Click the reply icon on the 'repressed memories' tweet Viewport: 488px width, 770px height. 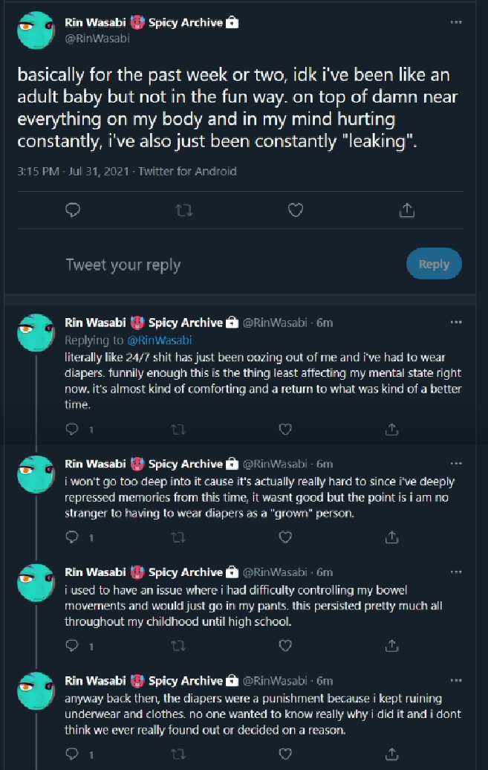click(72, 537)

======

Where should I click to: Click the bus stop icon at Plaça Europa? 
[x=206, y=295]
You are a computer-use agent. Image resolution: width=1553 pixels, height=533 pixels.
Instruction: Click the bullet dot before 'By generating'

======

- ACTIVITY: Retype exactly the lines above, from the one with "Where should I" through the one with "Instruction: Click the", inclusive.

- FINISHED EXERCISE:
Where should I click to: Click the bus stop icon at Plaça Europa? 
[x=206, y=295]
You are a computer-use agent. Image resolution: width=1553 pixels, height=533 pixels.
Instruction: Click the bullet dot before 'By generating'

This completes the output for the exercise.